Forty four per cent of small businesses in the West Midlands have been a victim of cyber crime, according to new research.
The study, commissioned by the Get Safe Online campaign, showed the a wide number of SMEs were at risk from internet scams, identity fraud, phishing and data theft.
Of those businesses affected, more than a third (36 per cent) have suffered a computer virus and almost one in five (18 per cent) have been a victim of internet scams such as phishing, spyware or hacking in the last two years.
As online scams become increasingly sophisticated, the research also highlighted that only five per cent of small businesses have access to dedicated IT support - either internally or via an outsourced provider.
Instead, many business owners have to take it upon themselves to keep up with the latest online security issues.
The research also showed that cyber crime and other IT problems could be having a significant impact on the region's small business community.
Sixty per cent of those surveyed said their businesses would grind to a halt if their IT system failed. Of those who had experienced online crime or other IT-related problems, almost a fifth (19 per cent) said they lost revenue as a result of downtime, the average figure cited as £778.
Get Safe Online, a joint government and industry initiative, said it called on smaller enterprises to make sure they're taking adequate steps to protect their business.
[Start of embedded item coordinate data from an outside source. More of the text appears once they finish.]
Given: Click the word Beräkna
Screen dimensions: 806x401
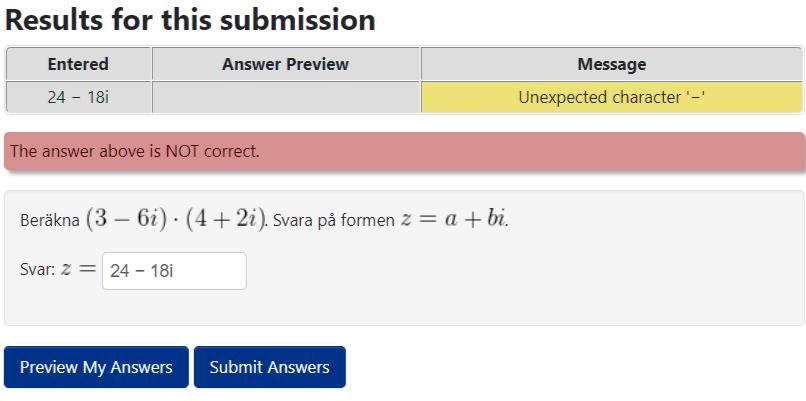Looking at the screenshot, I should click(50, 220).
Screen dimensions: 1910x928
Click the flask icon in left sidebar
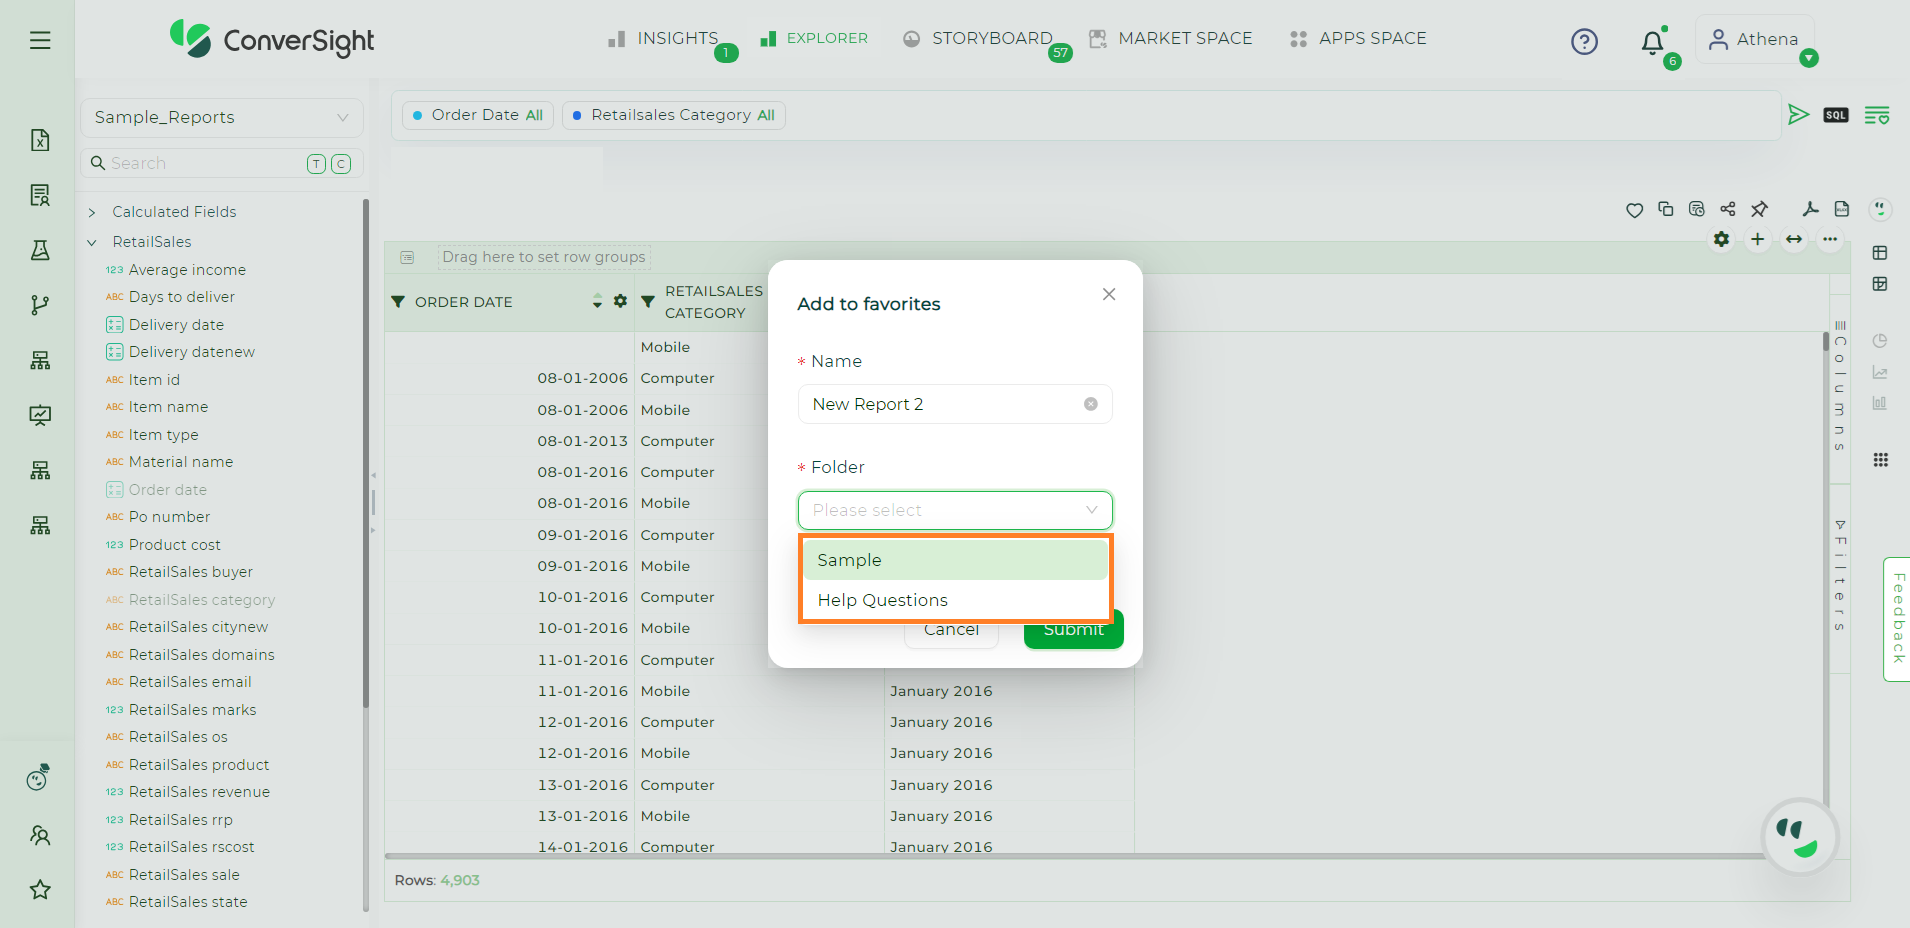40,250
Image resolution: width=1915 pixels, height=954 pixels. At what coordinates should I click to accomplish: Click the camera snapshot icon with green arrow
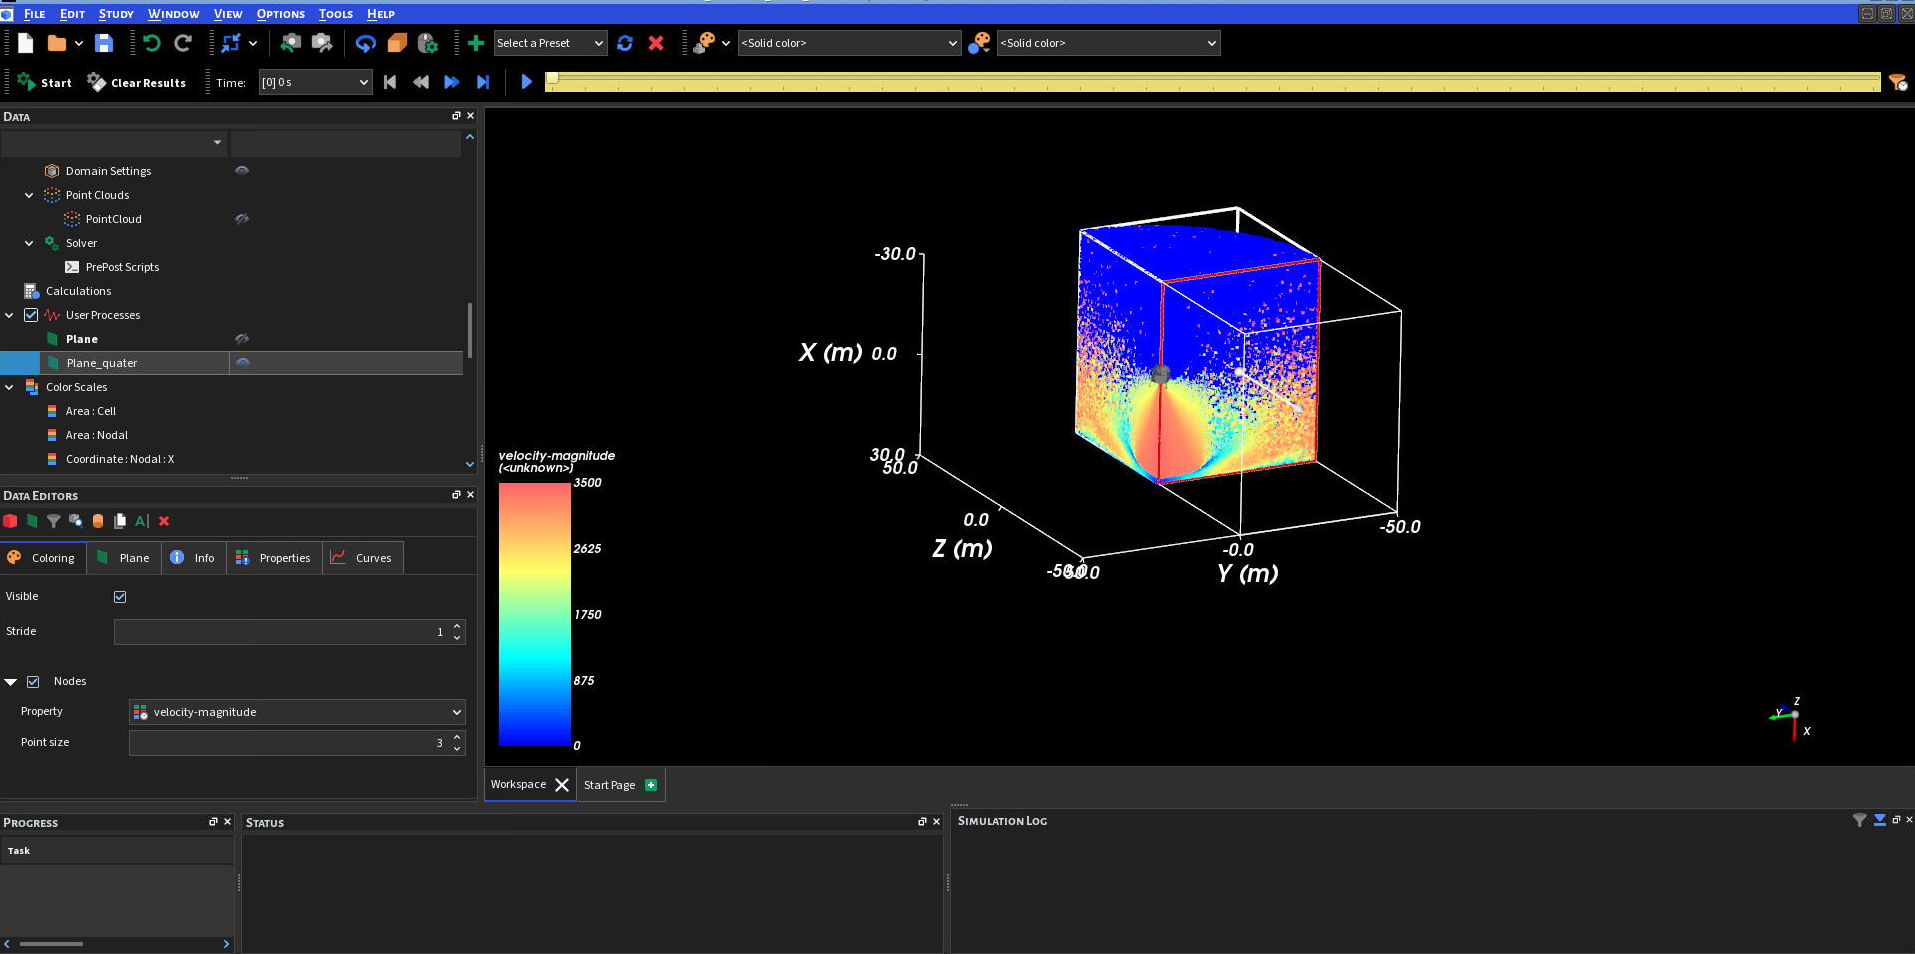291,43
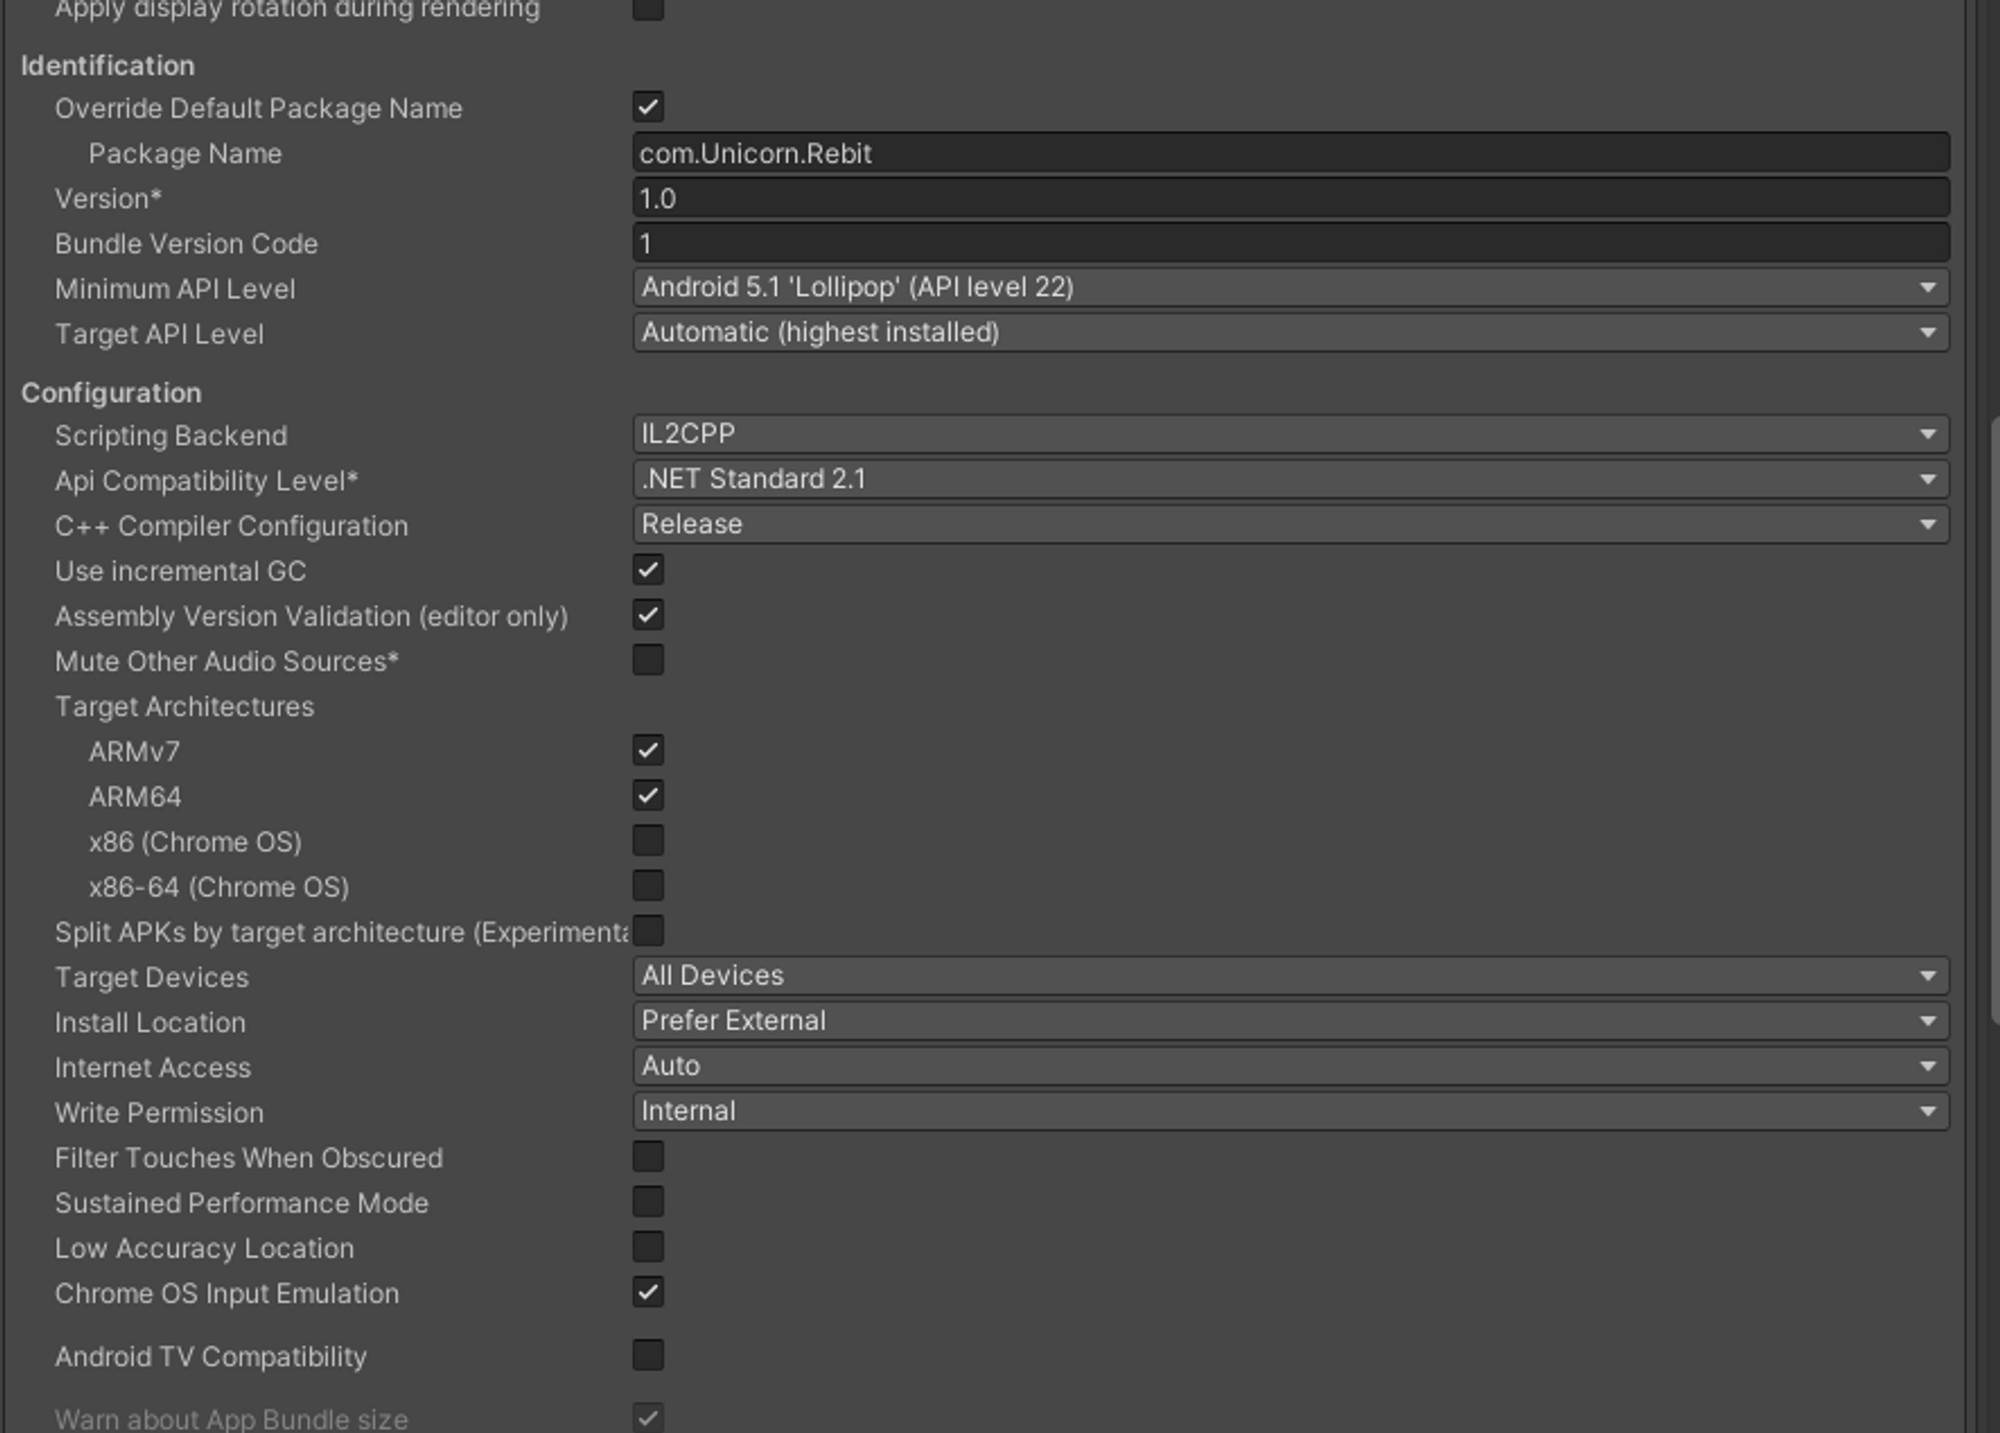Enable Split APKs by target architecture
2000x1433 pixels.
648,931
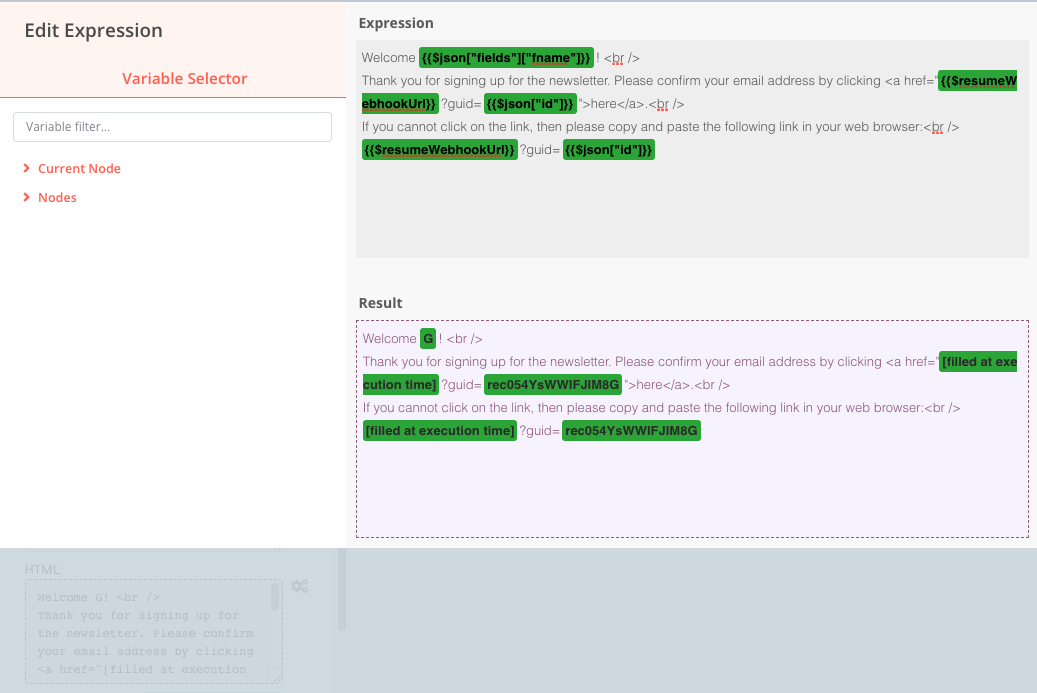Select the second rec054YsWWIFJIM8G chip on the bottom line

631,430
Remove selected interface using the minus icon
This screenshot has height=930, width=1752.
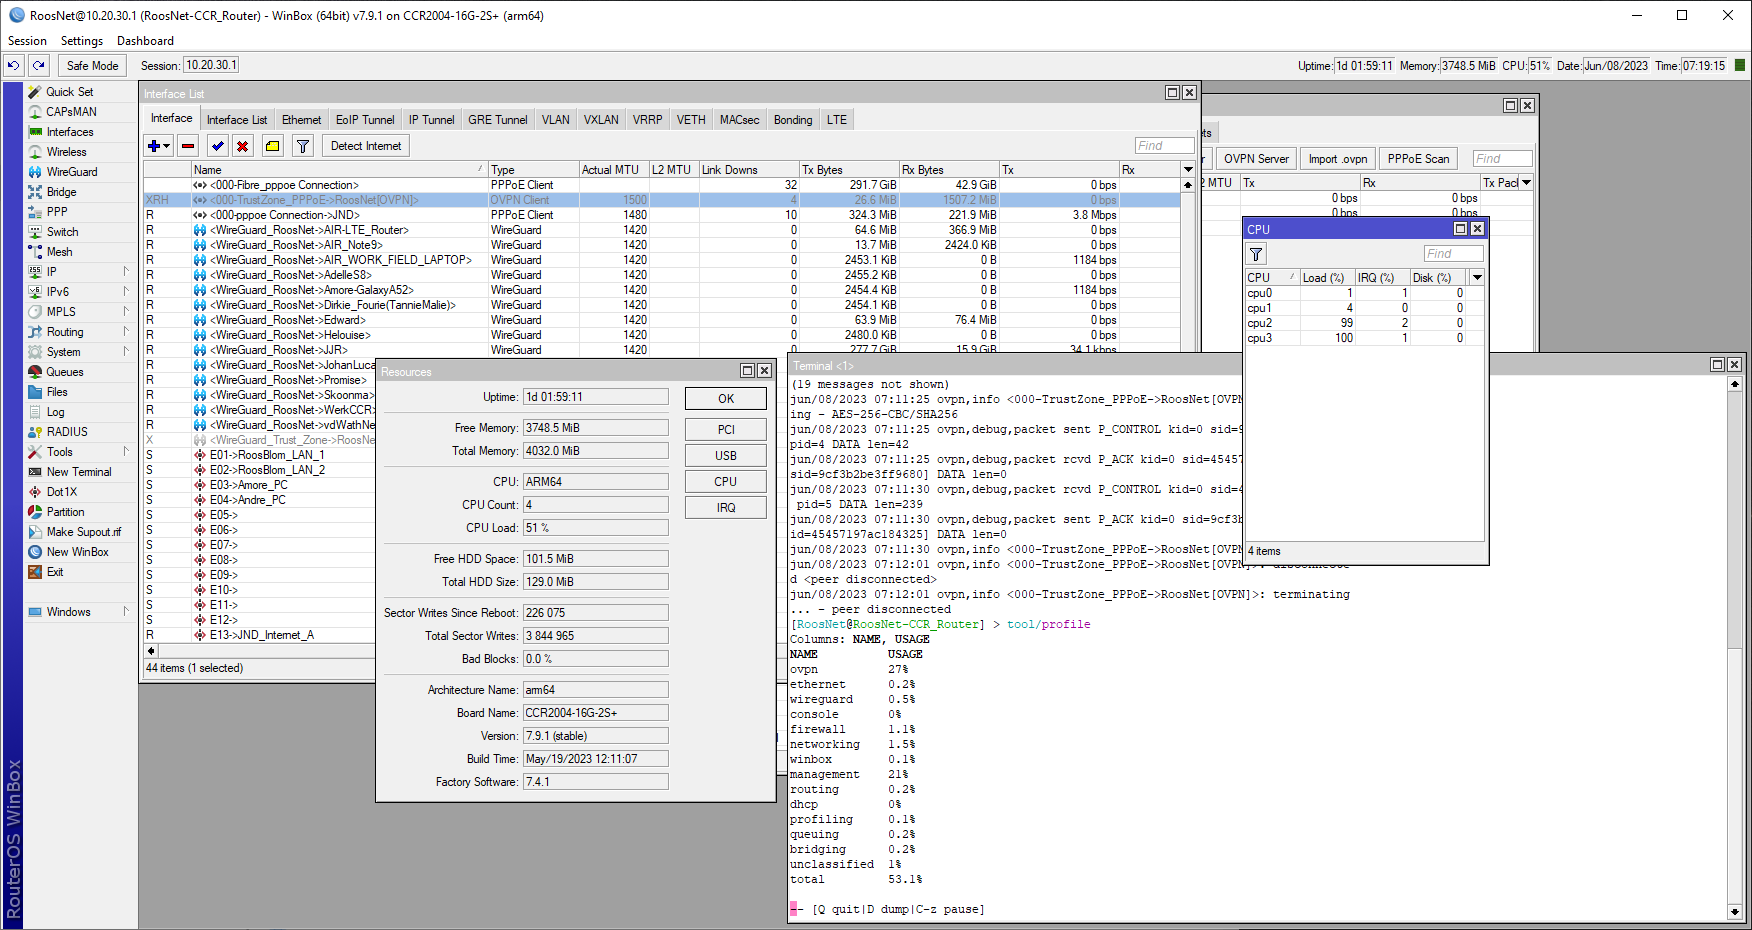point(188,145)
Sharon Lemon, head of e-crime at the Serious Organised Crime Agency, said: "It is relatively simple for businesses, however small, to keep one step ahead of the crooks.
"I urge all small businesses to use the new leaflet at www.getsafeonline.org to secure their online business today. The cost to livelihoods and the economy is too high to ignore the threat of cyber crime."
The research also found that two-thirds (66 per cent) of businesses surveyed store vital documents on their PCs and 69 per cent also store their customer details on IT equipment, yet less than a third (32 per cent) consider themselves to be fully up-to-date with current PC/internet security issues.
This makes not only business owners, but also their customers, vulnerable to the risks of online security.
But 97 per cent of those surveyed in our research protect their IT equipment with anti-virus software.
Managing director of Get Safe Online, Tony Neate, said: "The good news is that small businesses are taking the general basic steps to protect themselves.
"However, as cyber crime becomes more sophisticated, basic measures aren't enough on their own. Businesses also must look at access control, data encryption and secure password practices, as well as looking at other measures such as staff training.
"But, it's also important to remember that by taking a few simple precautions, online risks needn't overshadow the huge benefits that the internet brings to UK businesses."